Steve Adubato, Ph.D.
"Where exactly will the money come from to pay for these and other items on Governor Murphy's very progressive agenda?"
There is no doubt that Governor Phil Murphy’s heart is in the right place. He clearly is passionate about helping those who have the least and need the most.
For example, commuters who are dependent upon currently undependable NJ Transit service. A much-needed Gateway Tunnel to reduce traffic congestion going into New York for these same hundreds of thousands of commuters. (P.S. President Donald Trump has told New York and New Jersey to take a hike if they expect any federal funding for this much-needed project.)
Governor Murphy is also passionate about helping potential students who want to go to community college, but can’t afford it. Urban school children who have received less state aid than the legal state education funding formula requires. Kids who should be in Pre-K, but again, whose parents are unable to afford it. Workers making just over $8 an hour, who would love to make the $15 minimum wage in a state that has become simply unaffordable for so many. And, of course, public employees who worry every day about whether their pension will be there when they retire after having put in so many years of valuable service to the people of this state.
Governor Murphy’s heart is not the problem. It is clearly in the right place. But as he delivered his historic first budget address this week, one problem becomes abundantly clear. Where exactly will the money come from to pay for these and other items on Governor Murphy’s very “progressive” agenda?
Should New Jersey increase taxes on those who earn over $1 million? What about a minor uptick in the sales tax? And how about legalizing marijuana, which would bring in much-needed revenue to our state? These are just some of the ideas Governor Murphy has proposed to pay for what he believes should be New Jersey’s priorities in this budget. Clearly there is some resistance in the legislature to these revenue generators, even among some Democrats who I am confident believe in virtually everything Governor Murphy proposes to do to help New Jersey residents.

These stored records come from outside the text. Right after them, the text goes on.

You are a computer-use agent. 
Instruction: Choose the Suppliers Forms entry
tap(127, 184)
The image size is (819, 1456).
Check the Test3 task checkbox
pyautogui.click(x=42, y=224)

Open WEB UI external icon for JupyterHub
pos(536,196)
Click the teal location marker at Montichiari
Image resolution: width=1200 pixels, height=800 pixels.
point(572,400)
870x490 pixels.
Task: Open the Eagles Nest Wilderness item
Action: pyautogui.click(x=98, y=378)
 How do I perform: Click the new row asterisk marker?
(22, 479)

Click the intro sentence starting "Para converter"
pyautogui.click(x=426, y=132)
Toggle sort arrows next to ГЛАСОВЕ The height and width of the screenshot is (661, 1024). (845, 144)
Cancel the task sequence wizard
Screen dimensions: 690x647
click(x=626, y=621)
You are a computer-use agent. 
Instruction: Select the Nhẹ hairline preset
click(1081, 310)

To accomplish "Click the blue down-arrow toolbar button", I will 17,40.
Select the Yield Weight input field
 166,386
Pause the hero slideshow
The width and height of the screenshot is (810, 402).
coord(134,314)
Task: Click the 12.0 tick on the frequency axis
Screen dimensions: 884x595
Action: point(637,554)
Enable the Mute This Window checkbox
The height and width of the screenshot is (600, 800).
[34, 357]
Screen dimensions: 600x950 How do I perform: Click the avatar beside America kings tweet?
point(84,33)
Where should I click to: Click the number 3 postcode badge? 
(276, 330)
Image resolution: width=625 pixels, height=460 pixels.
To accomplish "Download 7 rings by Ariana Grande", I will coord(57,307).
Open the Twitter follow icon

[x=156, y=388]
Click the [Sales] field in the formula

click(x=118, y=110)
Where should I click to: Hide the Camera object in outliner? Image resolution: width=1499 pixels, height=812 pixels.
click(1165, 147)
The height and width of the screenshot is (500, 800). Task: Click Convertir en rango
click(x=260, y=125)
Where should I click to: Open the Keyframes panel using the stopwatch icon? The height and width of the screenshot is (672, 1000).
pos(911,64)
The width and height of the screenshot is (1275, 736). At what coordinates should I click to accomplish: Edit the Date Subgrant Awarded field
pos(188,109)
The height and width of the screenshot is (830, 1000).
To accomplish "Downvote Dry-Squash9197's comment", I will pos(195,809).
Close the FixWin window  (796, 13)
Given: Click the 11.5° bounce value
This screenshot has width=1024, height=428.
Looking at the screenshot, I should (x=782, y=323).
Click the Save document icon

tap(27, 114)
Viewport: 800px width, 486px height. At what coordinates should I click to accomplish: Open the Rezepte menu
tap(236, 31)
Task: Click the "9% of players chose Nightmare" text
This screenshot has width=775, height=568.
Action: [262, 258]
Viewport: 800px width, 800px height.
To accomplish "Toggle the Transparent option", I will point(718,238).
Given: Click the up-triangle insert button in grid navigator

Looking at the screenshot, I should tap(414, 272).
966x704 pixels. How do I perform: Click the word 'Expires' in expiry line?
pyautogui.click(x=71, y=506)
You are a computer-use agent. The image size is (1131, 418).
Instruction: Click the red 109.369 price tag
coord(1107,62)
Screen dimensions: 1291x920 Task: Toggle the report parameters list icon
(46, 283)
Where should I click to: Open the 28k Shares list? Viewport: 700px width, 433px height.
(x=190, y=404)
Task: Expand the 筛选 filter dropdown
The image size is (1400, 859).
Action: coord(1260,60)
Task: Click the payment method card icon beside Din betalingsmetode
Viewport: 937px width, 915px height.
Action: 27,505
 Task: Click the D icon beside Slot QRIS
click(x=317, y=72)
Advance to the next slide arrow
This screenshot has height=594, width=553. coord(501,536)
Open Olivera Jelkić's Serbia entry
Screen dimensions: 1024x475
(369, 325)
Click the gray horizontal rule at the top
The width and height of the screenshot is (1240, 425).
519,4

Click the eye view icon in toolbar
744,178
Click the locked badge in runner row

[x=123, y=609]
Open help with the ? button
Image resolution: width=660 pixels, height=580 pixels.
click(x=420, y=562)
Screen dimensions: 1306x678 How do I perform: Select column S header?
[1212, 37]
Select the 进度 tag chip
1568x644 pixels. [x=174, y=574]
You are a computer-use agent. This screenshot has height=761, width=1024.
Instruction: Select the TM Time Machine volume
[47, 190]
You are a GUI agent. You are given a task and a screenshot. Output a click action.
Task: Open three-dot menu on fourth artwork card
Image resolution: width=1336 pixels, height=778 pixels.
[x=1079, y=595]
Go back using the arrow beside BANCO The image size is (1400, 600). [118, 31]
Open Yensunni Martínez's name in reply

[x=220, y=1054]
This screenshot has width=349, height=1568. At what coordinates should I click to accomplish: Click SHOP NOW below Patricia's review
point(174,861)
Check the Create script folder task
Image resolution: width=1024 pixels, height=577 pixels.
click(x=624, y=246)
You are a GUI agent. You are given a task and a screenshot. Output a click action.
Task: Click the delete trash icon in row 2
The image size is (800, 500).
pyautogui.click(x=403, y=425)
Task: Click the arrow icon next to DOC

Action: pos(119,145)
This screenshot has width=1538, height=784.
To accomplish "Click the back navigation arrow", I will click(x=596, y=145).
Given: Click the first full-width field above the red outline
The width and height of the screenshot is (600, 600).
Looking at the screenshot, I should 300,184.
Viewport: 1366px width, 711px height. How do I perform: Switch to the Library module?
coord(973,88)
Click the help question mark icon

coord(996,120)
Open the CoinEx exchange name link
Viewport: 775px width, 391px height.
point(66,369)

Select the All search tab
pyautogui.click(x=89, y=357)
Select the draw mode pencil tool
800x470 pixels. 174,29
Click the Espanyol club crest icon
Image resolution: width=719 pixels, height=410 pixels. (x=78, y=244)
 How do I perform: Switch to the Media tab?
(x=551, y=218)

But this is where the really hard choices have to be made. If these things truly matter, then without finding the dollars to pay for them, they become just ideas that go nowhere. If that happens, it would be a shame. But then again, can we ask those who have more to simply pay more? Should we legalize marijuana in part because it brings in big bucks? As for the sales tax, I’m still wondering why Democrats cut it by a tiny fraction in order to justify a much-needed gas tax to keep our roads and bridges safe (imagine how relevant that is right now given the horrific pedestrian bridge collapse in Miami.)
Finally, if the items on the Murphy agenda, which I think are laudable, matter most, then what gets cut from other programs and departments in state government? If the answer is nothing because “everything matters”, I then say that “nothing matters”, because whether it is a family, a business or state government, if we can’t say what matters most, and be willing to pay for it, then our words are empty. We are about to find out over the next three months who cares most about what, and about whom, in our state. That’s right, New Jersey’s state budget must be balanced and locked in by midnight June 30th. Unlike the Federal government, we can’t spend money we don’t have.
This is a painful reality check for all of us in New Jersey, but especially for our new Governor, Phil Murphy, who I think has a heart of gold, but the question is, do we have the gold to pay for it?